Militantes lulistas empurraram um empresário contra o chão em São Bernardo do Campo, resultando em traumatismo craniano. A agressão partiu do ex-vereador de Diadema (SP) Manoel Eduardo Marinho, conhecido como “Maninho do PT”, e seu filho, Leandro Eduardo Marinho. Eles responderam por lesão corporal no caso da agressão contra o empresário Carlos Alberto Bettoni em 5 de abril de 2018.
Outro professor petista já declarou abertamente que conservadores deveriam ir para o “paredón”. Mas quem carrega a pecha de “discurso de ódio”? Sempre a direita, claro.
E agora, em pleno Piauí, o presidente estadual do PT, deputado Fábio Novo, revelou o que realmente pensa quando está fora do horário eleitoral: disse, com todas as letras, que o senador Ciro Nogueira deveria ser “extirpado da vida pública”. Extirpado. Não derrotado. Não superado. Extirpado.
Em democracia, quando um político usa termos como “extirpar”, o que ele está confessando é um desprezo absoluto pelas regras do jogo democrático. Derrotar nas urnas é parte da democracia. Extirpar soa mais como um recado mafioso ou uma lição aprendida com ditadores como Maduro, Kim Jong-un e Ortega. Não é por acaso que esses são os ídolos de parte da esquerda brasileira.

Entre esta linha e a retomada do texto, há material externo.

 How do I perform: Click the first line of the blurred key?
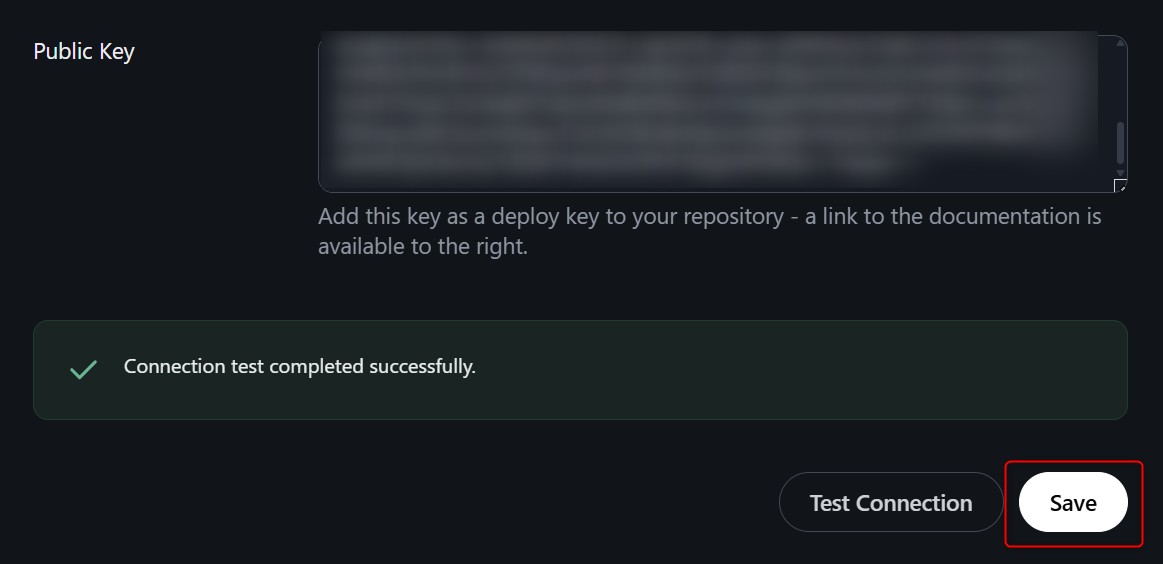coord(700,46)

Quando disputou a Prefeitura de Teresina, Fábio Novo posou de moderno, civilizado, conciliador. O esquerdista “paz e amor”, como manda o marketing. Mas bastou um microfone diante dele para que o verniz caísse e o velho rancor autoritário aparecesse: extirpar o adversário.

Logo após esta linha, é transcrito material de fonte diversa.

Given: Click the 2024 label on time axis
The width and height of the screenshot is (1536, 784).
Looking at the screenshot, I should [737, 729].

Ciro Nogueira, por sua vez, deu a resposta que a maioria dos piauienses gostaria de ouvir. Preferiu ignorar:
“Não vou perder tempo com ele. Desculpa. Tenho mais o que fazer trabalhando pelo Piauí”.

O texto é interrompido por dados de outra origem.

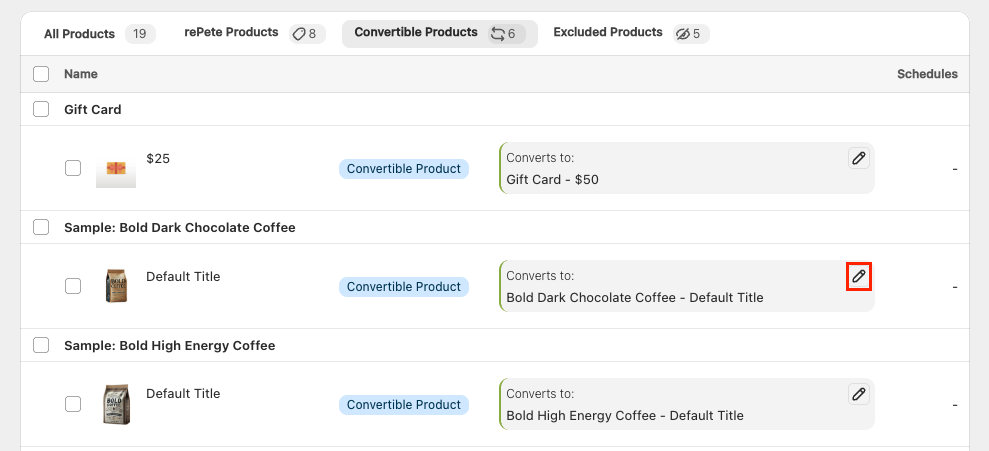Select High Energy Coffee Default Title variant
This screenshot has height=451, width=989.
tap(73, 404)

O contraste é gritante: enquanto um só pensa em eliminar politicamente quem o desafia - o jornalista Pedro Alcântara sabe muito bem disso -, o outro responde com trabalho e foco nos problemas reais do Estado.
A questão que fica para o eleitor é: até quando vamos aceitar como normal esse ódio disfarçado de luta por justiça social? Até quando vamos tolerar que aqueles que pregam a diversidade e a tolerância usem a língua como arma e defendam a guilhotina para crianças, o paredón para adversários e a extirpação de opositores?
Quando é que o Brasil vai perceber que o discurso de ódio, muitas vezes, veste vermelho?